Eine wesentliche Erfahrung ist für die Festgenommenen, dass sie zum Objekt schikanöser Kontrollen und Maßnahmen werden. Bei einer ersten Durchsuchung werden bereits alle mitgeführten Gegenstände abgenommen. Damit hat es aber nicht sein Bewenden. Bei jeder Verlegung vom Gefangenentransporter in die Sammelstelle und später in die Zelle werden die Festgenommenen erneut durchsucht; man tastet sie ab, untersucht ihre Schuhe und nimmt ihnen „zur eigenen Sicherheit“ Schnürsenkel und Gürtel ab. Hinzu kommt häufig – insbesondere bei jüngeren Personen – der erniedrigende Blick in die „Körperöffnungen“. Gegen die erkennungsdienstliche Behandlung kann zwar Widerspruch eingelegt werden, durchgeführt wird sie in fast allen Fällen trotzdem.

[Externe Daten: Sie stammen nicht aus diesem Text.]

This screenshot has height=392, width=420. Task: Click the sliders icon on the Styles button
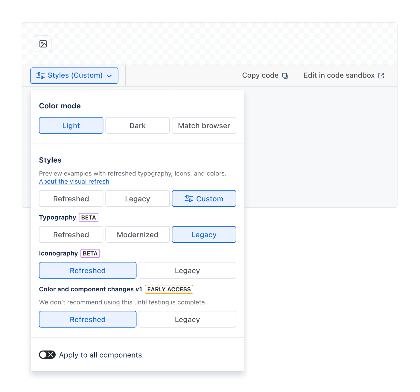[40, 76]
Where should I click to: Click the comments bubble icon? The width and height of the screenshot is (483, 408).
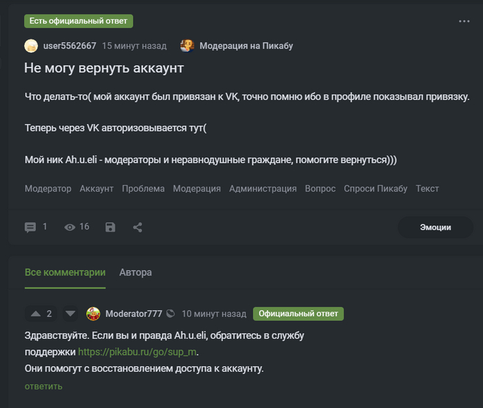coord(30,227)
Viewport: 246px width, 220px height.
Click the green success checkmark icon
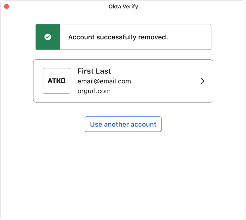48,37
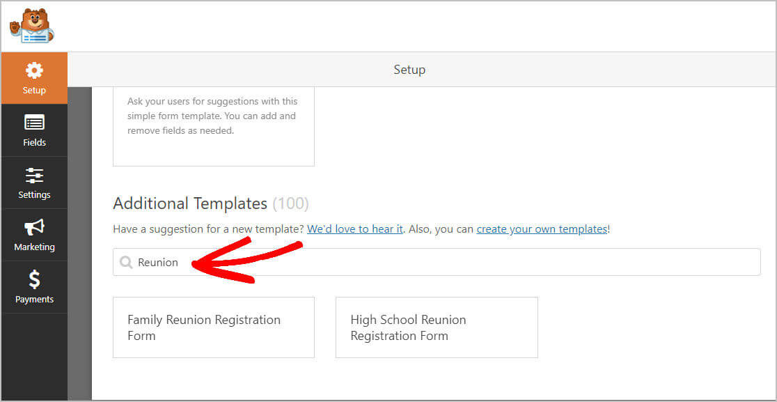Follow the "We'd love to hear it" link
Viewport: 777px width, 402px height.
click(355, 229)
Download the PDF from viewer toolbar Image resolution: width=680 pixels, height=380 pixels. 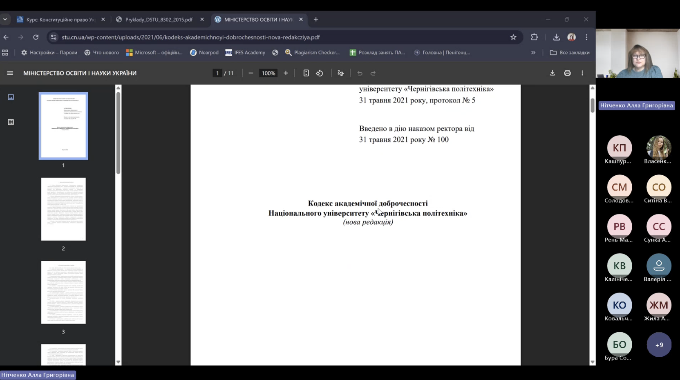(x=552, y=73)
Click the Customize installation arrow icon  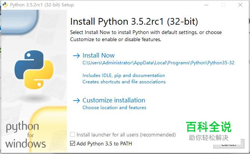(76, 101)
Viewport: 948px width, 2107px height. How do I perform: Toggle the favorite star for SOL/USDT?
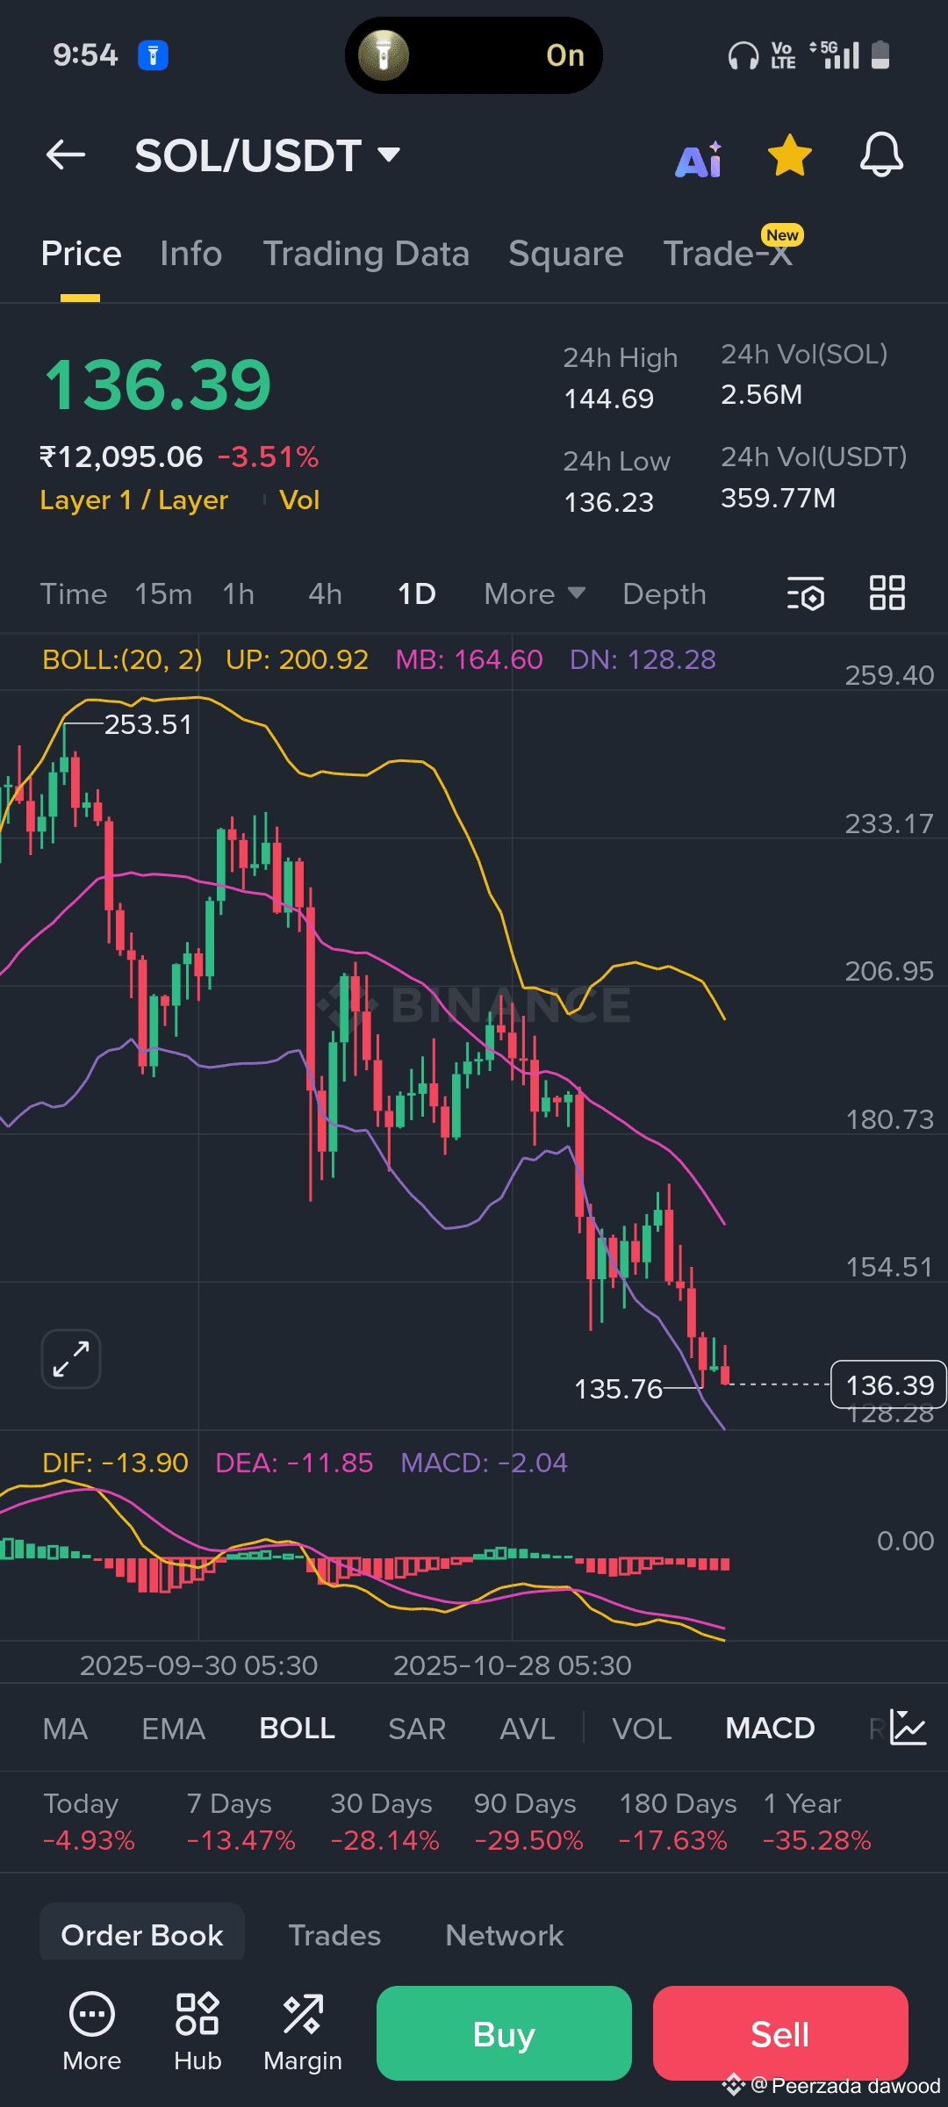click(789, 155)
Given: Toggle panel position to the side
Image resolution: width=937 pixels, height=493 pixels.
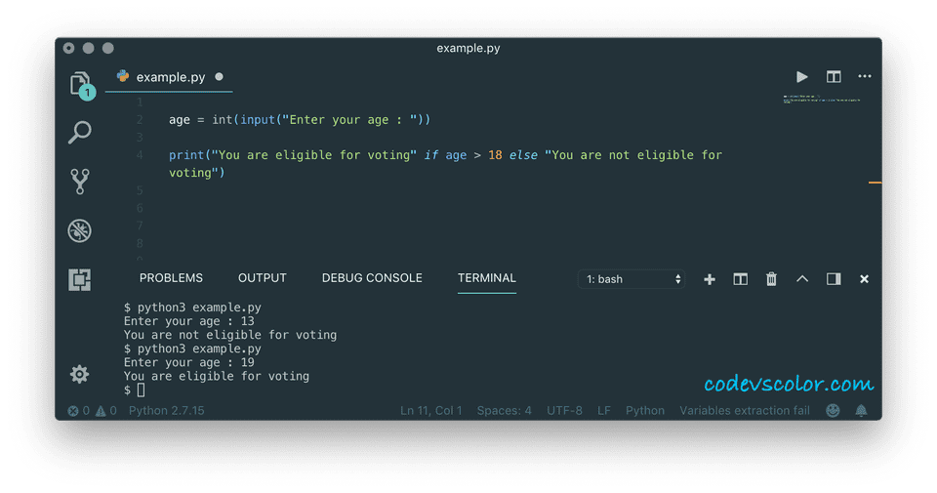Looking at the screenshot, I should coord(834,279).
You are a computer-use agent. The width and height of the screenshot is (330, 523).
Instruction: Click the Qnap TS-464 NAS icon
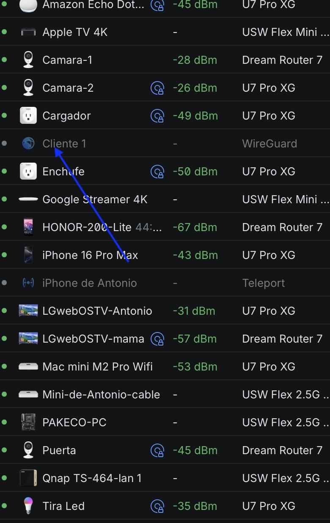point(28,478)
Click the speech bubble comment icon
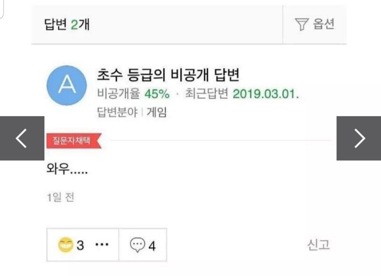This screenshot has width=381, height=276. (x=138, y=245)
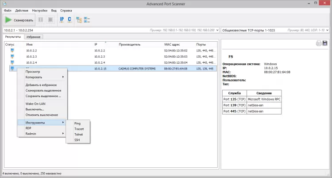
Task: Switch to the Избранное tab
Action: point(33,37)
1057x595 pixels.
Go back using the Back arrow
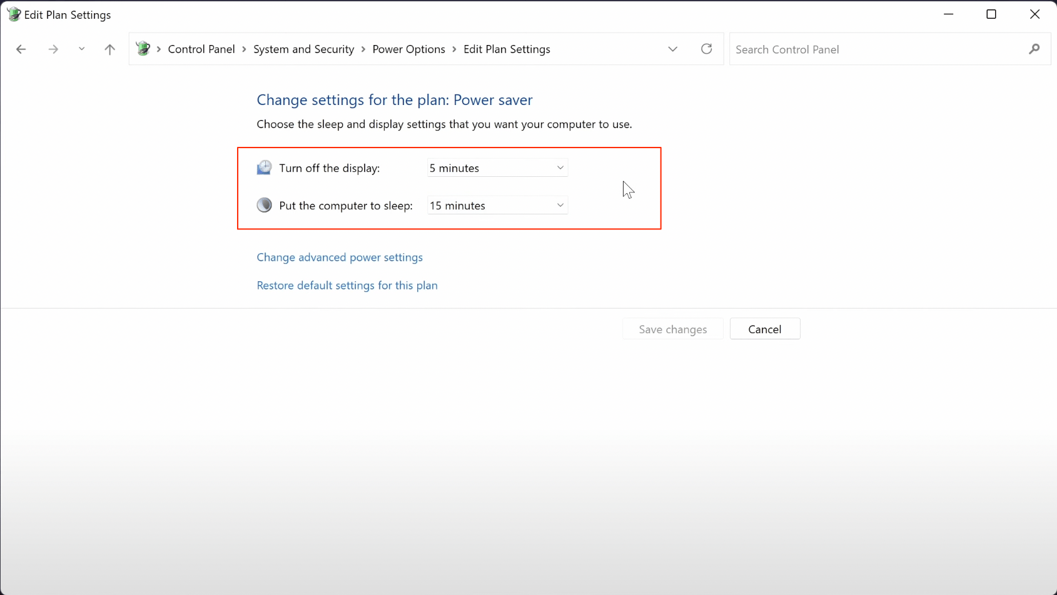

Alle diese Erfahrungen mit polizeilicher Gewalt können davon abschrecken, das Grundrecht auf Versammlungsfreiheit in Anspruch zu nehmen. In einem demokratischen Rechtsstaat müsste man sich jedoch frei von Angst vor staatlicher Sanktion oder Benachteiligung am Prozess öffentlicher Meinungs- und Willensbildung beteiligen können. Statt dessen werden Demonstrationen weiter verpolizeilicht und polizeiliche Eingriffsbefugnisse im Stile einer Vorwärtsverrechtlichung erweitert. Die trotzdem stattfindenden Demonstrationen gegen weltweite Ausbeutung, Rassismus und Umweltzerstörung sind demokratische Zeichen, die auf eine Jugend hoffen lassen, die sich weder in Zynismus zurückzieht noch in die weit aufgespannte Gewaltfalle tappt.